Does Melanoma Show Up in Blood Work?

Melanoma is a serious form of skin cancer that originates from melanocytes, the cells responsible for producing the skin pigment melanin. A blood test is not the initial or primary method used to diagnose this condition. While blood work is part of the overall management plan, a definitive diagnosis relies on physical assessment and tissue analysis. Blood tests are primarily used for management, staging, and monitoring the disease after confirmation.
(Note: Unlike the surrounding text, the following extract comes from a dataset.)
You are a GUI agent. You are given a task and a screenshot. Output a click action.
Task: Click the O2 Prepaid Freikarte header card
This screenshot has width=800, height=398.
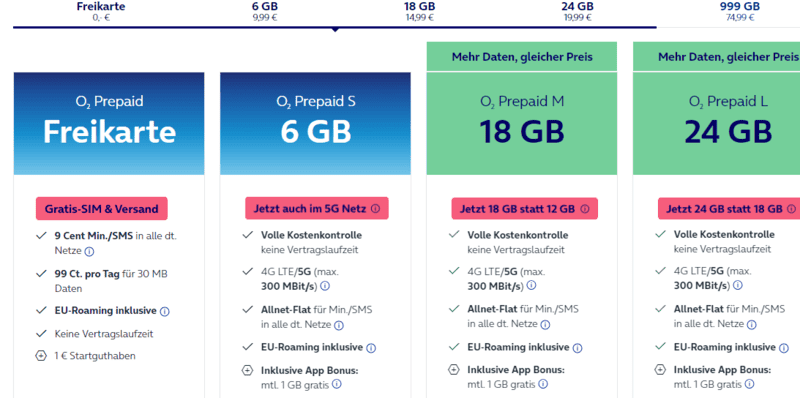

Primary Diagnostic Methods

The process of identifying melanoma begins with a thorough visual inspection of the skin, often utilizing the established ABCDE criteria. These criteria help clinicians and patients recognize suspicious pigmented lesions that exhibit Asymmetry, irregular Borders, varying Color, a large Diameter (usually greater than 6 millimeters), and an Evolving appearance over time. A specialized handheld microscope called a dermatoscope is frequently used to examine the lesion with greater magnification and detail, looking for subtle patterns beneath the skin’s surface that are characteristic of melanoma.

If a mole or lesion is deemed suspicious after the visual and dermoscopic examination, the only way to establish a definitive diagnosis is through a biopsy. This procedure involves surgically removing all or part of the abnormal tissue for laboratory analysis by a dermatopathologist. The pathologist will examine the tissue sample under a microscope to confirm the presence of cancerous melanocytes and to determine specific characteristics of the tumor.

The pathologist’s report provides measurements crucial for determining the cancer’s stage, such as the Breslow thickness (vertical depth of tumor invasion). The mitotic rate is also assessed to gauge the tumor’s potential for spread. These tissue-based findings, not blood results, form the foundation for melanoma diagnosis and initial treatment planning.

The Role of Blood Tests in Melanoma Management

Once a melanoma diagnosis is confirmed by biopsy, blood tests become a regular component of the patient’s care, but their purpose shifts away from initial diagnosis. These tests are primarily ordered to assess the overall health of the patient before beginning systemic therapies, such as immunotherapy or targeted treatments. For example, a complete blood count (CBC) provides information about red and white blood cells, while a comprehensive metabolic panel (CMP) checks organ function, particularly the liver and kidneys.

The results of these general health screens help the oncology team determine if a patient can safely tolerate certain medications, as many cancer treatments can affect blood cell production or organ function. Assessing liver and kidney health is relevant before administering drugs metabolized or cleared by these organs. Changes in routine blood parameters during treatment can also signal potential side effects or complications, prompting an adjustment in the patient’s care plan.

In cases of advanced melanoma, blood tests also play a direct role in staging and prognosis by checking for signs that the cancer may have spread to distant organs. After treatment, regular blood tests are used for surveillance, helping clinicians monitor for any molecular signs of cancer recurrence or progression. The blood work offers a non-invasive, repeatable method to track the disease status over time, complementing imaging scans and physical exams.

Specific Biomarkers Tracked in Blood Work

For patients with advanced disease, specific molecular components in the blood are tracked as biomarkers of tumor activity. One long-standing blood marker used is Lactate Dehydrogenase (LDH), an enzyme released into the bloodstream when cells are damaged. Elevated levels of serum LDH are often associated with a higher tumor burden and can be a factor in determining the cancer’s stage and overall prognosis.

While LDH is a traditional marker, its usefulness is limited because it can also be elevated due to other conditions, such as liver disease or muscle injury, making it non-specific to melanoma. A more advanced and specialized blood test, often called a liquid biopsy, measures circulating tumor DNA (ctDNA), which consists of small fragments of DNA shed into the bloodstream by dying cancer cells. This ctDNA can carry the specific genetic mutations of the tumor, such as BRAF or NRAS mutations, which are common in melanoma.

The detection and quantification of ctDNA offer a highly sensitive tool for tracking minimal residual disease after surgery or monitoring the effectiveness of systemic therapy. For instance, a rise in ctDNA levels can indicate that the cancer is progressing or recurring, often before a physical exam or imaging scan detects the change. This molecular monitoring provides actionable information, helping guide decisions about treatment changes and the use of targeted drugs.